Peripheral artery disease (PAD) refers to atherosclerosis of the lower extremities and is often accompanied by a variety of deleterious effects on a patient's life and limbs. It is estimated to affect up to 10% of the US population, or roughly 6.5 million people [1]. Of those with PAD, up to 20% progress to chronic limb-threatening ischemia (CLTI), which can often require revascularization procedures or eventual amputation in a smaller percentage of patients, which substantially worsens quality of life. Multiple studies have evaluated the effects of social determinants of health, such as insurance status, education, income, and geographical influences, on PAD presentation, treatment, and outcomes. Studies have found that, after accounting for other factors, patients with Medicare or Medicaid were less likely to undergo bypass procedures, more likely to undergo lower extremity amputations, and had worse odds of in-hospital outcomes, including mortality, compared with those with private insurance [2].

Although Medicare enrolled more than 83.1 million people and Medicaid enrolled 76.3 million as of June 2021 [3], a considerable portion of the population qualifies for enrollment in both programs.
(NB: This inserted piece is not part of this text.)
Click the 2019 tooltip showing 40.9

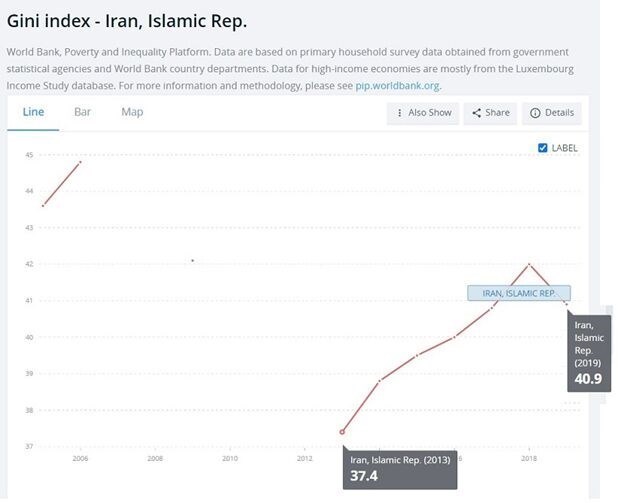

These dual-eligible (DE) beneficiaries numbered 12.3 million in 2019 and represent a particularly vulnerable portion of the populace [4]. To qualify for health insurance benefits from both programs, patients must meet the low-income qualifications for Medicaid, as well as the age, disability, or end-stage renal disease requirements for Medicare [5]. Although the requirements to receive benefits from either program remain the same regardless of DE status, a larger proportion of DE patients qualify for Medicare through disability or end-stage renal disease status. Through 2019, 37.5% of DE patients were enrolled in Medicare due to disability and/or end-stage renal disease, compared with just 8.0% of those enrolled in Medicare only [4].

The DE population is one of vulnerability and cost to the health care system. DE patients often have multiple chronic medical conditions [6], and the mean annual health care costs of DE patients younger than 65 years are estimated to be more than four times those of their non-DE counterparts [7].

Although many studies have focused on the role of public insurance status in PAD outcomes, the DE population has been studied infrequently. The goal of this review was to provide a comprehensive resource outlining the DE population as related to PAD.